The big change in data protection technology started with the introduction of what is now called RAID (Redundant Array of Independent Disks) in the 1990s. This was a major advance because before the introduction of RAID technology, all data on a particular disk drive was "lost" if the disk drive experienced a permanent failure that rendered access to the data permanently unavailable. That data loss was temporary if the data had been copied (i.e., backed up) to magnetic tape. Assuming no errors on the tape, the data could be restored to a working disk drive and the data would once again be available to an application for use. The data loss would be permanent if the data had not been backed up (or if the tape media failed). Backups typically were run once a day, at night, after most of the business applications had shut down at the end of a normal business day; the practice of applications running 24 hours a day, 7 days a week, was not common. The data that had been created during the course of the day since the previous night's backup could be permanently lost unless special logging of transactions took place.
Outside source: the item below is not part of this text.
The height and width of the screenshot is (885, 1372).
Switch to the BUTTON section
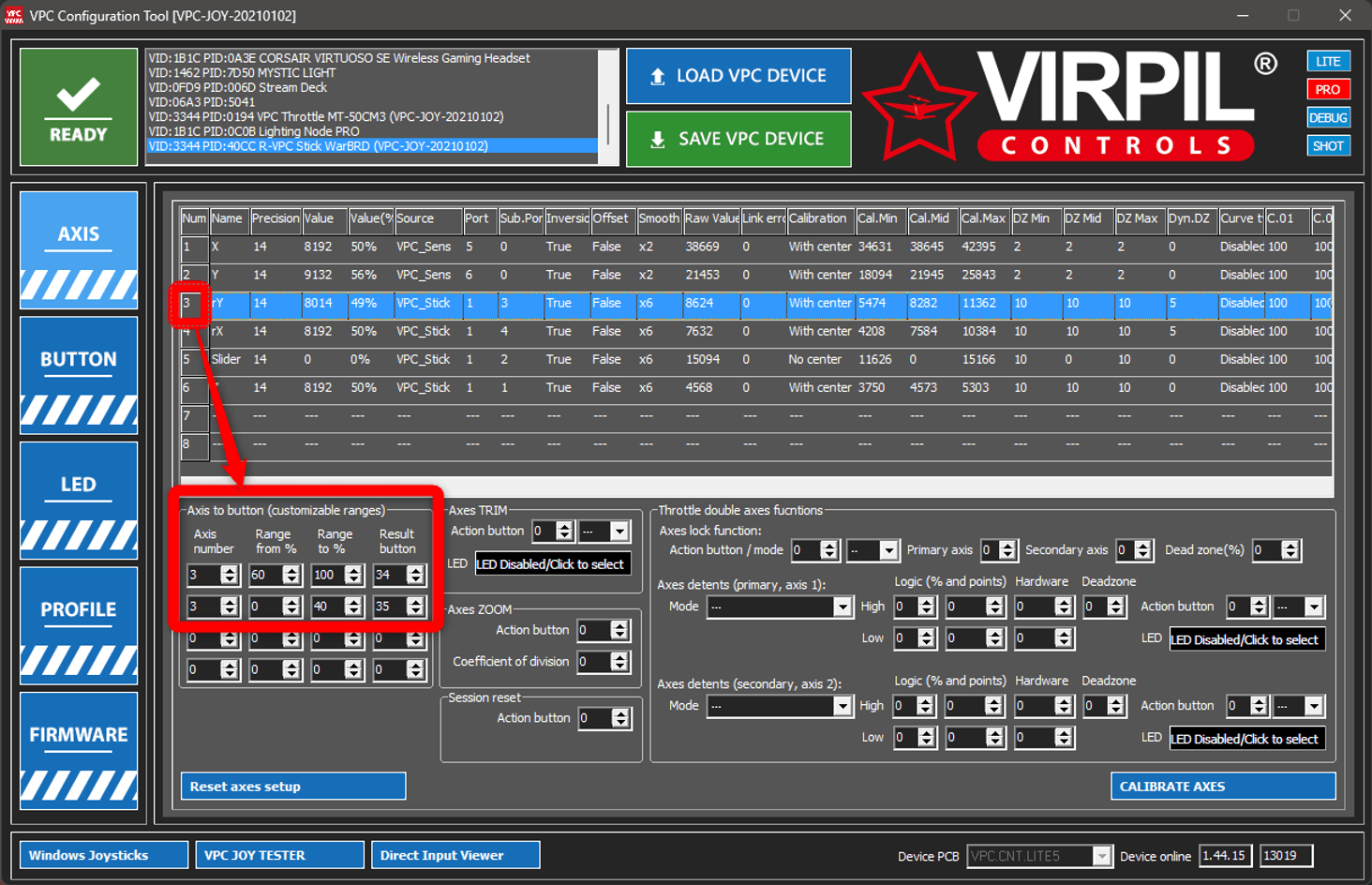79,375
The introduction of RAID changed things dramatically, in that a group of disks could now have much higher availability as a whole than the same set of disks would have on average without RAID technology. A RAID group contains a set (an array or part of an array) of disks drives with at least one more disk than is necessary to house all the data (the redundancy part in the term). The "raw" capacity of a RAID group is the sum of the individual capacities of all the disk drives in the group. The "usable" capacity is how much data can actually be stored given that the equivalent of one or more disk drives has to be reserved for data protection purposes (using techniques that use "parity" or "mirroring" to protect the data). From a physical perspective, a RAID group can tolerate at least one disk failure before any data is "lost."
Prior to the introduction of RAID, the lack of such technology required forging a close relationship between magnetic disks, which provide the random access that most applications require, and magnetic tape, which provided a medium on which data could be written and preserved for data protection purposes.
So, just before the introduction of RAID technology, the primary storage media in use were, as today, Winchester disks and tapes (Figure 1). Winchester disk technology itself offered no extra measure of data protection. Winchester disks are disks on which the disk medium itself and the disk drive are sealed into a single unit. Prior to the introduction of Winchester technology, disk pack media could be removed. (The removability of disks is being reintroduced in limited cases with the removability of RAID groups-which include both drives and media-but this is typically not a general practice.) Each Winchester disk (hereafter referred to as simply a "disk") had to stand on its own, so that the mean time between failures (MTBF) for multiple disks was far less than for one disk. Although the technology for disk copies existed, the cost-except for extremely critical online transaction processing systems-was prohibitive. Practically, neither physical nor logical data protection existed.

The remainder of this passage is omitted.